##### Source data

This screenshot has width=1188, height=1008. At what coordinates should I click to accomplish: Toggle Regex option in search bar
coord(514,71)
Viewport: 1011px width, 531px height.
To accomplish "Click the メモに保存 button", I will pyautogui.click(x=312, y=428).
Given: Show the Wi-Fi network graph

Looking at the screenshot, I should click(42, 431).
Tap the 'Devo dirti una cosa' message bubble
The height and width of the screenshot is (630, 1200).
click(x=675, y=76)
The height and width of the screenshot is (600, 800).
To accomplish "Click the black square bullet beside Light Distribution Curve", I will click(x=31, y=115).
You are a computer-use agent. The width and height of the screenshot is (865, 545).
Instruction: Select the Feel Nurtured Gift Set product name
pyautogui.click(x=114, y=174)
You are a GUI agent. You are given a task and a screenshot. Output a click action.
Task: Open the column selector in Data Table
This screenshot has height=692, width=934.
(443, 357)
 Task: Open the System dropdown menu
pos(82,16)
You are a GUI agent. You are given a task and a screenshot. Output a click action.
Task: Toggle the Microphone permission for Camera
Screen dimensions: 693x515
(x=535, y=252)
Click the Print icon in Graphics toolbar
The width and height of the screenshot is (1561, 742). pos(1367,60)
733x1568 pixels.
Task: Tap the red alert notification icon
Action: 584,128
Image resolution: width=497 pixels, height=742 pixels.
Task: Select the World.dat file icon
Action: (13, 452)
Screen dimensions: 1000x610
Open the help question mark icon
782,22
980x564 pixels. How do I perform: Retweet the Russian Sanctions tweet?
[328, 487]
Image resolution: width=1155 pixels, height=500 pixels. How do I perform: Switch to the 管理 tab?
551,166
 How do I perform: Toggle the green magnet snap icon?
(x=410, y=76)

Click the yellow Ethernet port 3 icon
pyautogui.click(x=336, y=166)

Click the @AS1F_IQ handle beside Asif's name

##########

Activity. Transcribe the data word for word.

Answer section.
This screenshot has width=1188, height=1008. At what coordinates should I click to accomplish: Toggle Regex option in search bar
coord(514,71)
Viewport: 1011px width, 531px height.
To accomplish "Click the メモに保存 button", I will pyautogui.click(x=312, y=428).
Given: Show the Wi-Fi network graph

Looking at the screenshot, I should click(42, 431).
Tap the 'Devo dirti una cosa' message bubble
The height and width of the screenshot is (630, 1200).
click(x=675, y=76)
The height and width of the screenshot is (600, 800).
To accomplish "Click the black square bullet beside Light Distribution Curve", I will click(x=31, y=115).
You are a computer-use agent. The width and height of the screenshot is (865, 545).
Instruction: Select the Feel Nurtured Gift Set product name
pyautogui.click(x=114, y=174)
You are a GUI agent. You are given a task and a screenshot. Output a click action.
Task: Open the column selector in Data Table
This screenshot has height=692, width=934.
(443, 357)
 Task: Open the System dropdown menu
pos(82,16)
You are a GUI agent. You are given a task and a screenshot. Output a click action.
Task: Toggle the Microphone permission for Camera
Screen dimensions: 693x515
(x=535, y=252)
Click the Print icon in Graphics toolbar
The width and height of the screenshot is (1561, 742). pos(1367,60)
733x1568 pixels.
Task: Tap the red alert notification icon
Action: 584,128
Image resolution: width=497 pixels, height=742 pixels.
Task: Select the World.dat file icon
Action: (13, 452)
Screen dimensions: 1000x610
Open the help question mark icon
782,22
980x564 pixels. How do I perform: Retweet the Russian Sanctions tweet?
[328, 487]
Image resolution: width=1155 pixels, height=500 pixels. How do I perform: Switch to the 管理 tab?
551,166
 How do I perform: Toggle the green magnet snap icon?
(x=410, y=76)

Click the yellow Ethernet port 3 icon
pyautogui.click(x=336, y=166)

Click the @AS1F_IQ handle beside Asif's name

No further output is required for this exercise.